Arid3b-KO Mouse

Arid3b, a member of the AT-rich interaction domain (ARID) family of transcription factors, is evolutionarily conserved and involved in multiple biological processes. It is part of a transcription-activating complex with ARID3A and histone demethylase 4C (KDM4C), and is associated with pathways like LIN28-let-7, which is crucial for placental development [1]. It also plays roles in cell cycle regulation, chromatin remodeling, and is linked to processes such as cellular immortalization and epithelial-mesenchymal transition (EMT) [3].

Arid3b-deficient mouse embryos display cardiac abnormalities, including shortening of the poles, absence of myocardial differentiation, and altered atrioventricular canal patterning. This is due to a defect in the addition of second heart field progenitors to the heart, suggesting Arid3b is required for heart development by regulating progenitor motility and differentiation [4]. In hematopoiesis, bone marrow lacking Arid3b shows decreased common lymphoid progenitors (CLPs) and downstream B cell populations, indicating that B cell development requires Arid3b [6]. In ovarian cancer, overexpression of ARID3B in nude mice increases tumor burden, decreases survival, and boosts production of CD133+ (cancer stem cell marker) cells, enhancing paclitaxel resistance [5]. In gastric cancer, ARID3B over-expression suppresses cell proliferation, migration, and metastasis, and is an independent prognostic factor [2].
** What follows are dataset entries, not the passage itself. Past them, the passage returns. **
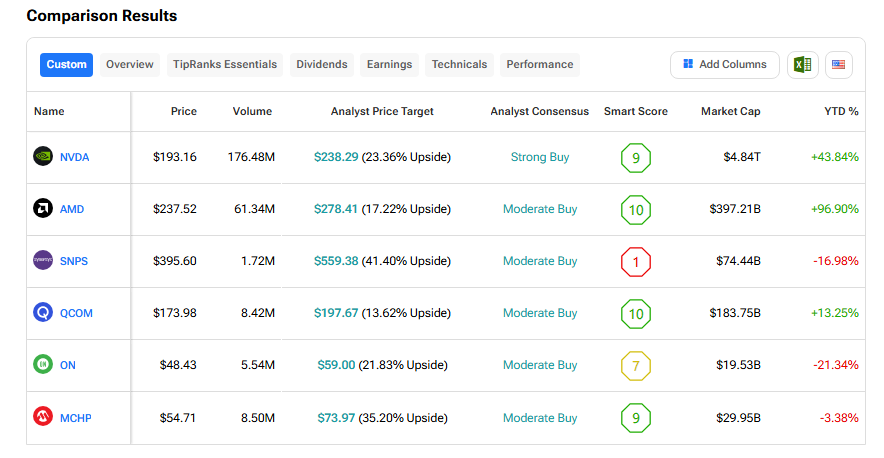Click the Synopsys SNPS logo

[x=43, y=261]
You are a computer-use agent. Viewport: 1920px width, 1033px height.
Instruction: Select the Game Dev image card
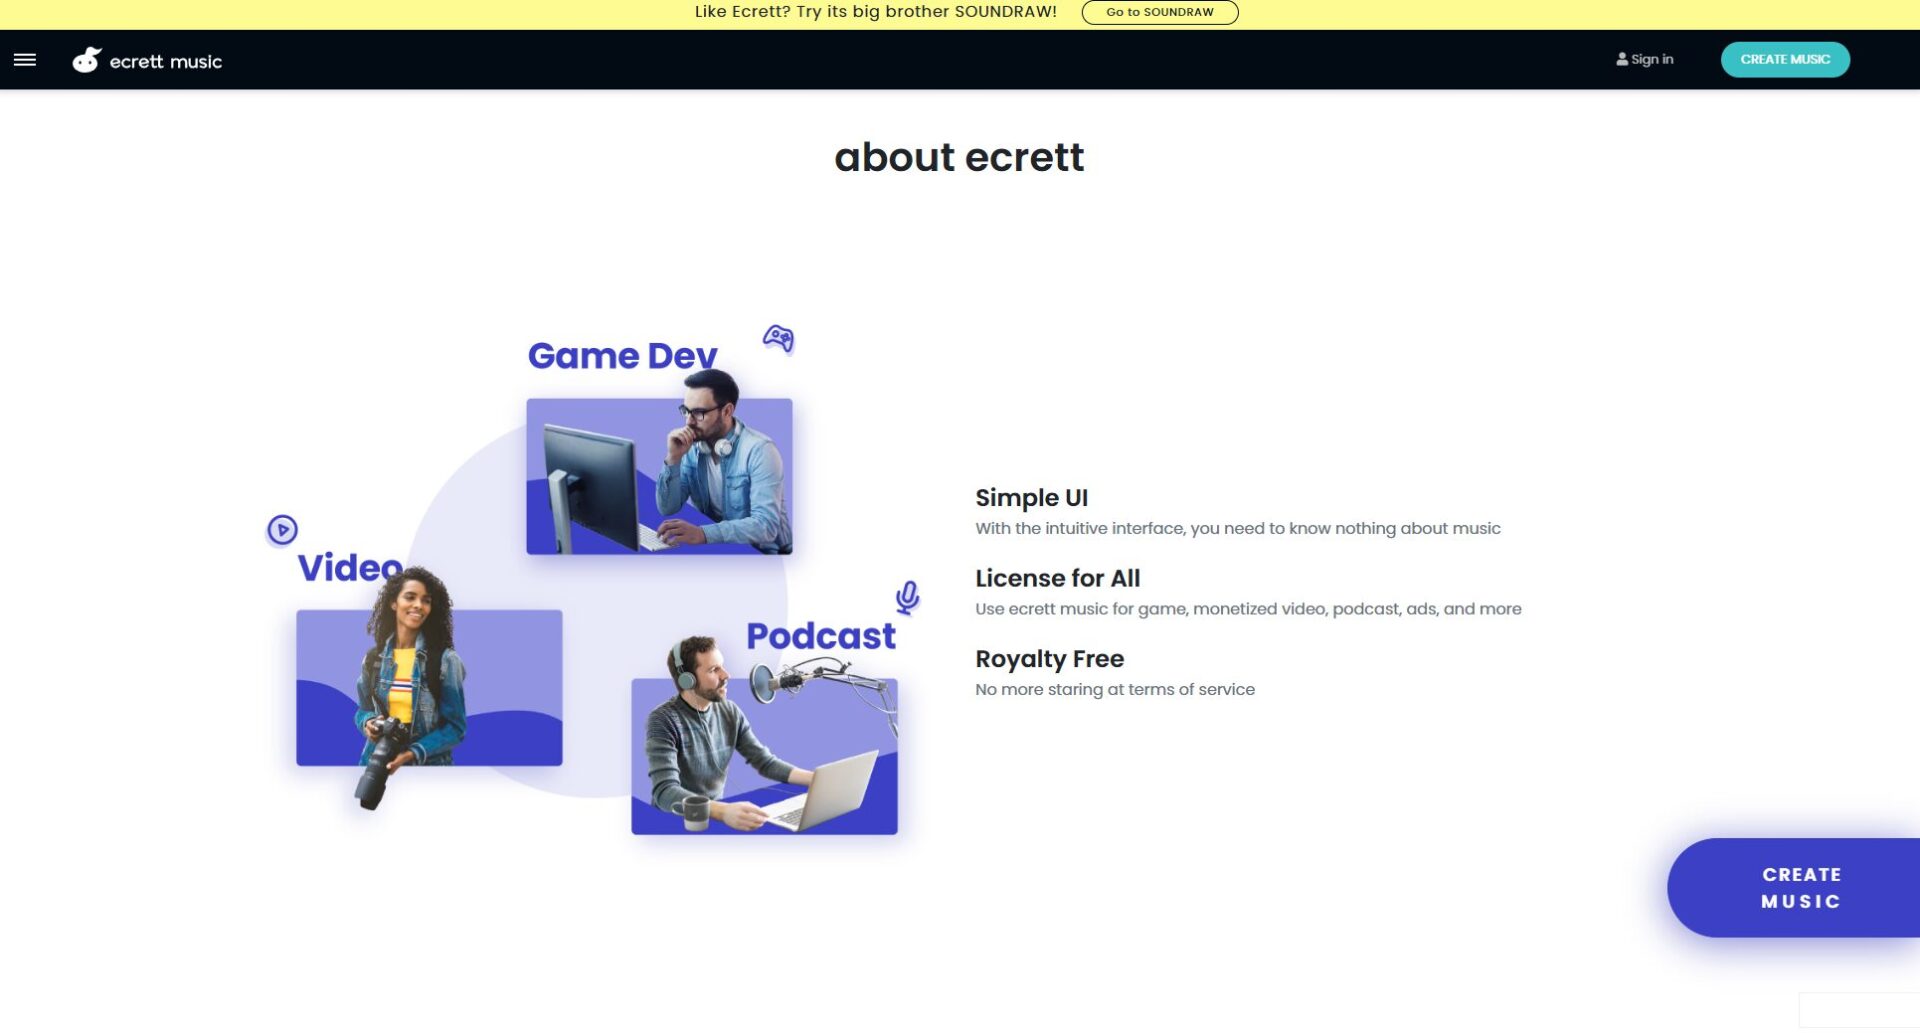(x=659, y=476)
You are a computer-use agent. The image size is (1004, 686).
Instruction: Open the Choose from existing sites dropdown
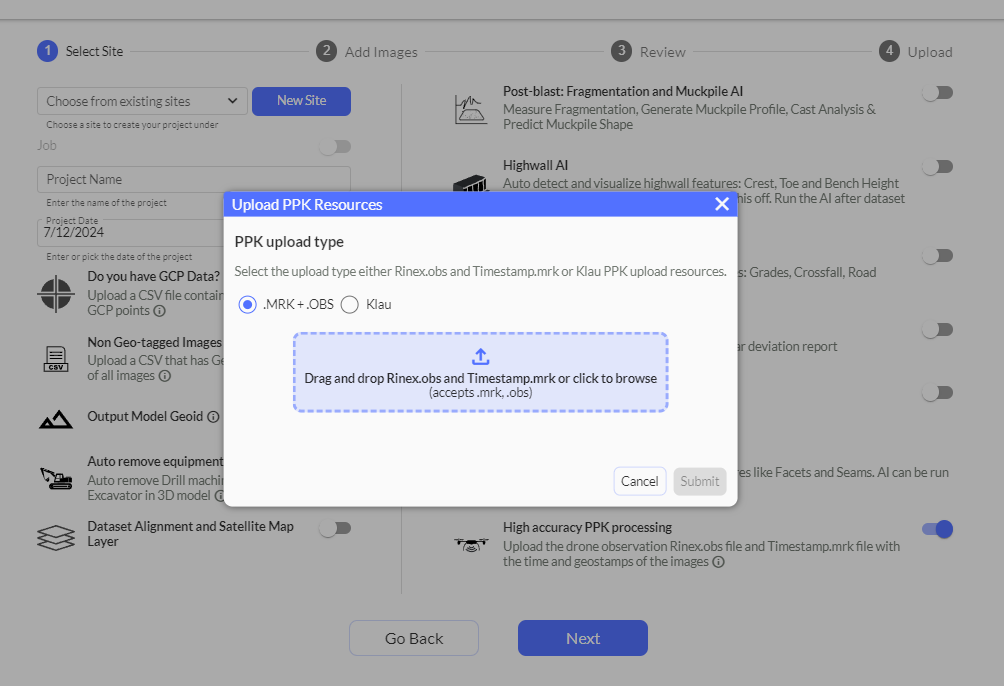(x=142, y=101)
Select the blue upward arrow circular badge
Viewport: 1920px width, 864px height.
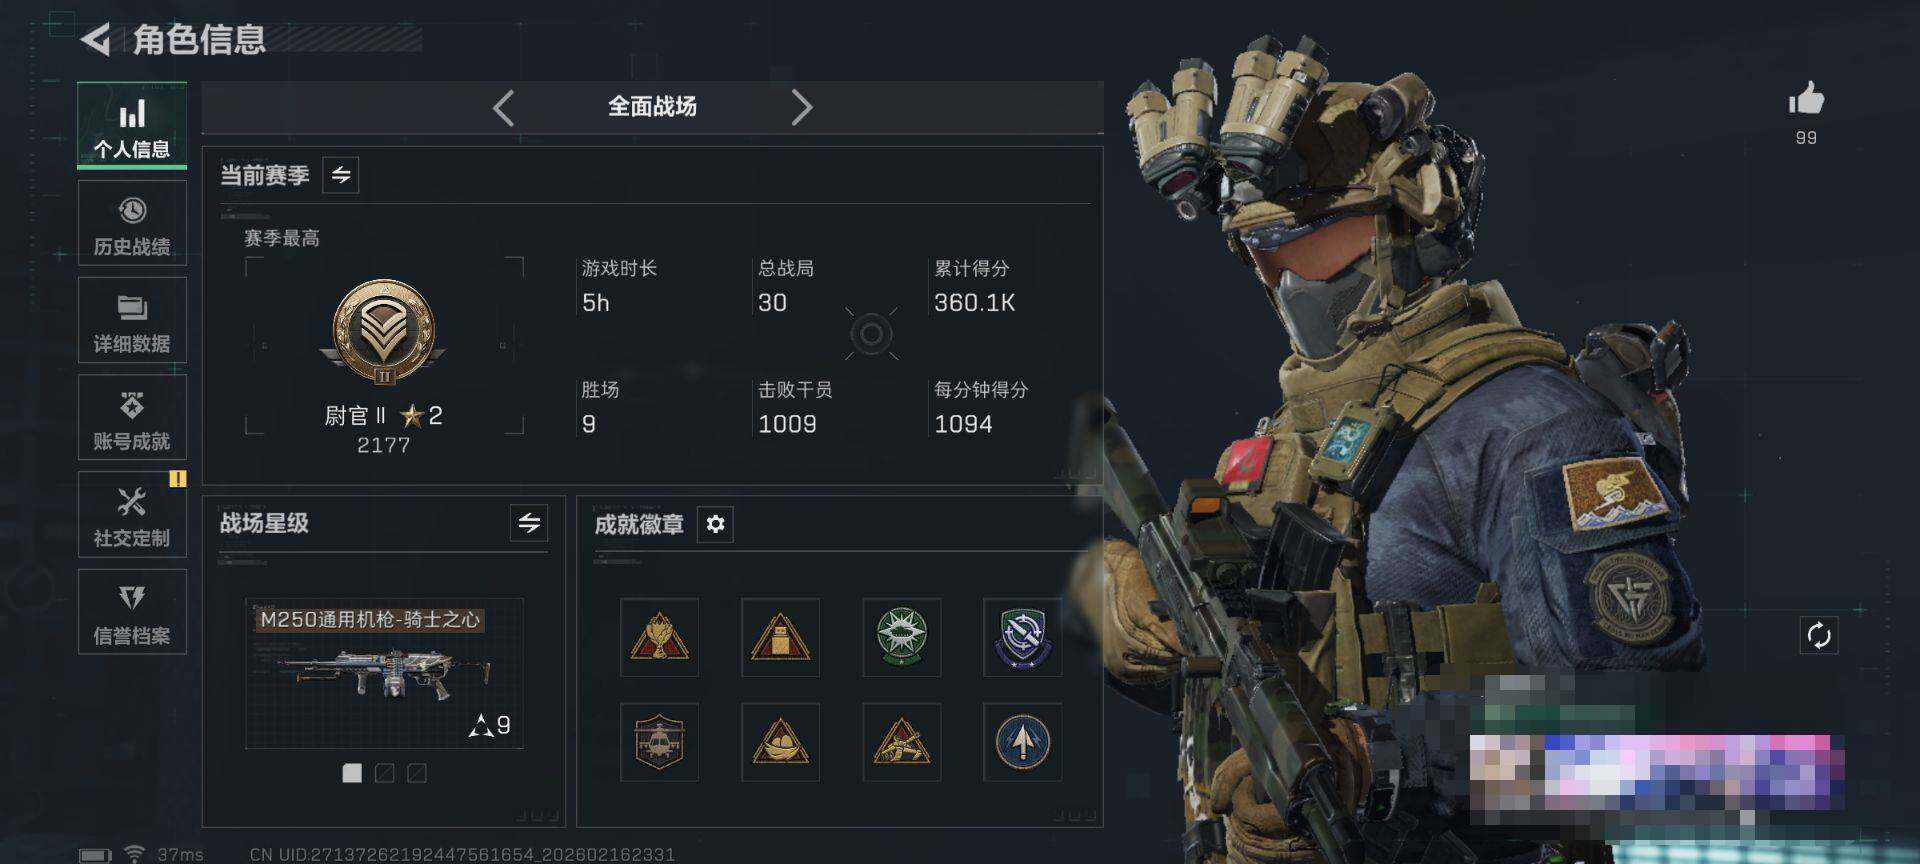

In summary, Arid3b is essential for multiple biological processes. Its deficiency in mouse models reveals its critical role in heart development, B-lymphocyte development, and its impact on cancer progression in ovarian and gastric cancers. Understanding Arid3b function through these models provides insights into congenital malformations and cancer biology, potentially guiding future therapeutic strategies.